DeepDiff or jsondiff for cross-engine JSON reconciliation?

DeepDiff for reporting, jsondiff only when you need an applyable RFC 6902 patch. DeepDiff's ignore_order and significant_digits flags express the two most common forms of benign variance directly and return classified, path-addressable discrepancies. jsondiff emits patch operations meant to transform one document into another, which is the wrong shape for a reconciliation report.

Why do numeric-type changes show up as phantom discrepancies?

Because JSON writes 100.0 while Parquet stores Decimal("100.00"), and an unconfigured differ treats them as distinct values. Route every scalar through a canonical formatter that collapses int, float, and Decimal representations of the same number, and enable ignore_numeric_type_changes so type widening never registers as divergence.

How do I diff a JSON document too large to fit in memory?

Stream it. Use ijson to parse both files incrementally into path-to-value maps, bounding memory by the size of a single leaf rather than the whole tree, then compare the maps. Trigger this path when a payload exceeds a configured byte threshold or when the in-memory differ raises MemoryError.

Should array order count as a difference?

It depends on the field, so decide per path.
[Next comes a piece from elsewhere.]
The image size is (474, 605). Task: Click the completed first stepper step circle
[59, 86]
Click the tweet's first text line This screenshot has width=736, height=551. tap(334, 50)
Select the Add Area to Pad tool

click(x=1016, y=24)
Fields like tags or roles are set-like and must be compared order-insensitively; an ordered event log must not. Drive the choice from an explicit order-insensitive path set that lives with the schema mapping instead of applying one global ignore_order flag to every array.

Structural Diffing & Sync Engines › JSON and Parquet Diffing Algorithms › Comparing JSON Structures with Python Diff Libraries

Comparing JSON Structures with Python Diff Libraries

This page answers one narrow, high-stakes question: when the fast digest comparison in the JSON and Parquet diffing algorithms stage flags a chunk as divergent, which Python diff library do you reach for to explain that divergence, and how do you operate it so it neither drowns operators in phantom discrepancies nor exhausts a worker’s heap? It assumes you have already canonicalized both sides into a shared intermediate representation — the deterministic normalization defined by the parent diffing stage — and that a hash-based equality filter has narrowed the payload to the small fraction of rows that actually disagree. The library you pick here is the semantic slow path: it runs rarely, but when it runs it must produce a deterministic, path-addressable explanation that a data engineer, migration specialist, or platform operator can act on.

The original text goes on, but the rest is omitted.